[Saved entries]
"""

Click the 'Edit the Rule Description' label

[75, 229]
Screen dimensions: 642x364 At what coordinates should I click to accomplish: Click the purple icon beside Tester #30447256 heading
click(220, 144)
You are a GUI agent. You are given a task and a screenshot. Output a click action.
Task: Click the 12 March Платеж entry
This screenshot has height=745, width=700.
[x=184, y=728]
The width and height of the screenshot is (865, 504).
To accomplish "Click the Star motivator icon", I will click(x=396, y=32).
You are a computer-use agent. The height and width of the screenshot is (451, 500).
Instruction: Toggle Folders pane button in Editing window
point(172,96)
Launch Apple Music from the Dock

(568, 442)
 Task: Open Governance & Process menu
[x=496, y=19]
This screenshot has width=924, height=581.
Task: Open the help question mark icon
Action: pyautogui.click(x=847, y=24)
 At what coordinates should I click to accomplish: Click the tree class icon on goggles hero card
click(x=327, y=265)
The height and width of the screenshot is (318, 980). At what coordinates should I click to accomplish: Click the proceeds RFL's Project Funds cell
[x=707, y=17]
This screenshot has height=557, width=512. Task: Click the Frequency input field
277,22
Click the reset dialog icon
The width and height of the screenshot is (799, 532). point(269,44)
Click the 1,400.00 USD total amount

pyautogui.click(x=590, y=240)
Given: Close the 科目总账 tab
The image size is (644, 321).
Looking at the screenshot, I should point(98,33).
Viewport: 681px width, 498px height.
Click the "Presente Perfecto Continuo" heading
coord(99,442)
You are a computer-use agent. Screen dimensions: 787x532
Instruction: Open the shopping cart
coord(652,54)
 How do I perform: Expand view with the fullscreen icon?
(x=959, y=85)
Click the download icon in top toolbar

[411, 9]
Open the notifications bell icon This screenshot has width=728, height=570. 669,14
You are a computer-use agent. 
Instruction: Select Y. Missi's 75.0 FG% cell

"""

Make a verbatim copy of each record.

Click the 'Edit the Rule Description' label

[75, 229]
Screen dimensions: 642x364 At what coordinates should I click to accomplish: Click the purple icon beside Tester #30447256 heading
click(220, 144)
You are a GUI agent. You are given a task and a screenshot. Output a click action.
Task: Click the 12 March Платеж entry
This screenshot has height=745, width=700.
[x=184, y=728]
The width and height of the screenshot is (865, 504).
To accomplish "Click the Star motivator icon", I will click(x=396, y=32).
You are a computer-use agent. The height and width of the screenshot is (451, 500).
Instruction: Toggle Folders pane button in Editing window
point(172,96)
Launch Apple Music from the Dock

(568, 442)
 Task: Open Governance & Process menu
[x=496, y=19]
This screenshot has width=924, height=581.
Task: Open the help question mark icon
Action: pyautogui.click(x=847, y=24)
 At what coordinates should I click to accomplish: Click the tree class icon on goggles hero card
click(x=327, y=265)
The height and width of the screenshot is (318, 980). At what coordinates should I click to accomplish: Click the proceeds RFL's Project Funds cell
[x=707, y=17]
This screenshot has height=557, width=512. Task: Click the Frequency input field
277,22
Click the reset dialog icon
The width and height of the screenshot is (799, 532). point(269,44)
Click the 1,400.00 USD total amount

pyautogui.click(x=590, y=240)
Given: Close the 科目总账 tab
The image size is (644, 321).
Looking at the screenshot, I should point(98,33).
Viewport: 681px width, 498px height.
Click the "Presente Perfecto Continuo" heading
coord(99,442)
You are a computer-use agent. Screen dimensions: 787x532
Instruction: Open the shopping cart
coord(652,54)
 How do I perform: Expand view with the fullscreen icon?
(x=959, y=85)
Click the download icon in top toolbar

[411, 9]
Open the notifications bell icon This screenshot has width=728, height=570. 669,14
You are a computer-use agent. 
Instruction: Select Y. Missi's 75.0 FG% cell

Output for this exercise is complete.